Why not go do nothing right now?
We usually (though not always) recognize the absurdity in blaming animals, inanimate objects, or the weather for the annoyances they cause us. Shit happens, and most reasonable people can accept that. But somehow, if we can in any way pin the inconveniences in our lives on a failing of another human being, we are quick to do it.
~ David Cain
Replace every instance of we with I in the above quote and it once fit me perfectly. I sometime mention the fundamental attribution error and that is a significant part of what he’s talking about. But there’s more to it than just that error.
This is something I’ve managed to transform into a snide condescnesion; for example, when driving, I often think, “…aaaaaand, cut me off,” just before drivers do so. I recall how I used to get angry in such situations. Really angry. Fortunately, more than a decade ago, after a lot of meditation, I learned to first witness the anger, then to know when to expect it, and finally to not bother creating it.
Witness the condescention. Learn to expect the condescension.
Slowly add mindfulness bells. A mindfulness bell can be anything in your environment. Thich Nhat Hanh suggested using traffic lights as a mindfulness bell — when you see one, instead of getting caught up in the stress of driving, allow yourself to become present. You can slowly find other mindfulness bells — your daughter’s face, opening your computer, having your first cup of coffee, hearing a train going by.
~ Leo Babauta
Finding ways to trigger making conscious decisions is the key to increasing the amount of time you are mindful. The possibilities are endless!
People who haven’t tried to meditate have very little sense that their minds are noisy at all. And when you tell them that they’re thinking every second of the day, it generally doesn’t mean anything to them.
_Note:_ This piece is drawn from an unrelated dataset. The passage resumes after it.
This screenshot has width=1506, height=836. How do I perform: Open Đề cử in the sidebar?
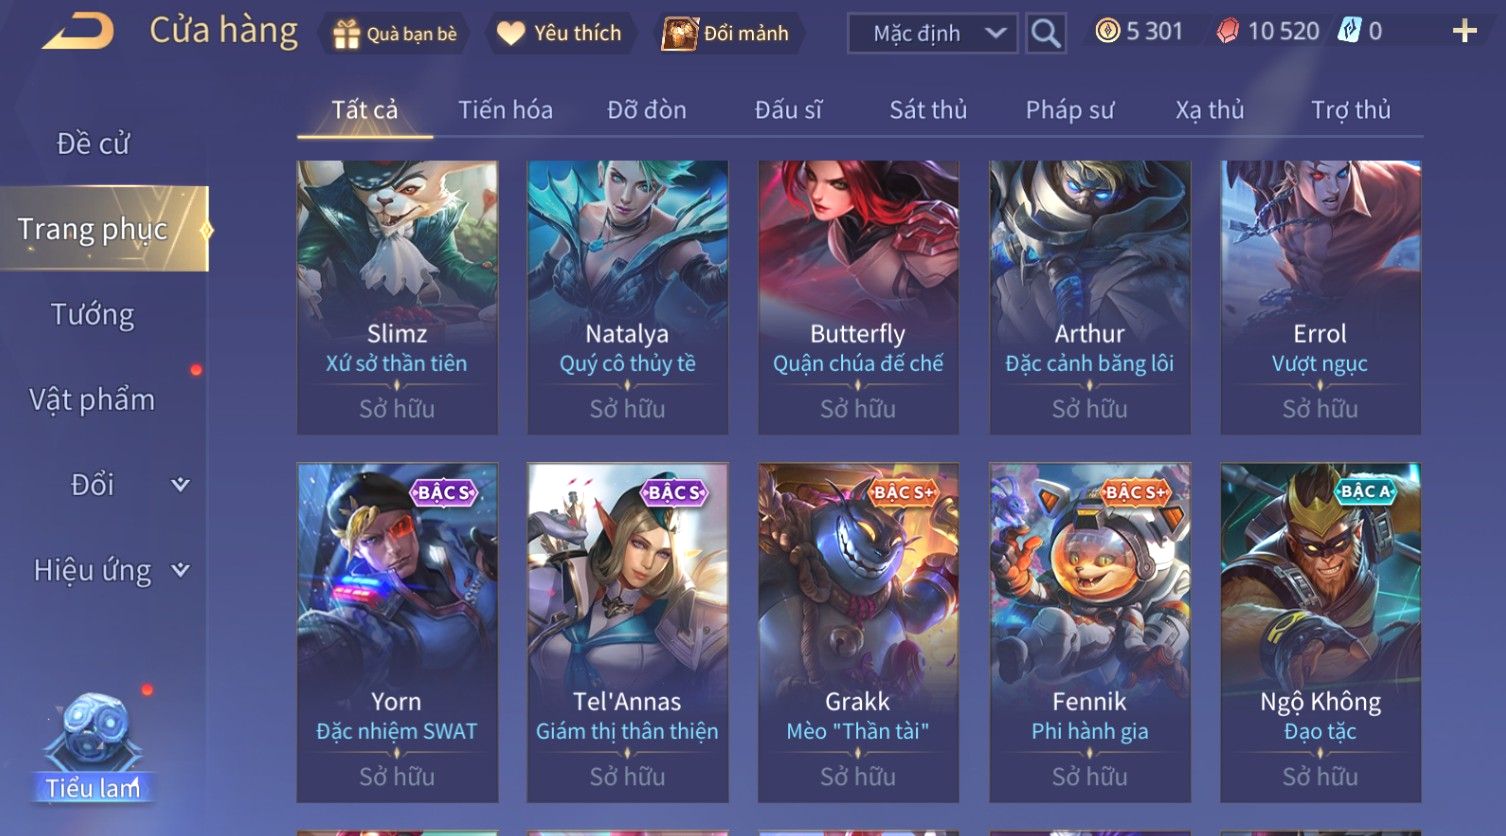pos(93,144)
It certainly doesn’t strike most of them as pathological. When these people try to meditate, they have one of two reactions: Some are so restless and besieged by doubts that they can hardly attempt the exercise. “What am I doing sitting here with my eyes closed? What is the point of paying attention to the breath?” And, strangely, their resistance isn’t remotely interesting to them. They come away, after only a few minutes, thinking that the act of paying close attention to their experience is pointless.~ Sam Harris from, https://samharris.org/taming-the-mind/
I don’t consider myself “very good” at meditating. Beginning in ’98, through 15 years of Aikido practice and beyond, I have spent “some” time sitting in seiza, meditating and breathing. It was only after many years that I realized how wonderful the sitting, meditation, and breathing was for me personally.
There’re approximately 10 gazillion intros and primers on meditation and breathing on the Internet, so I’m not even going to give a hand-waving explanation. I’ll just say: Yes! Do! You can mail me a Thank-you card later!
…and I suppose also: If we meet in person, strike up a conversation and I’d love to talk shop.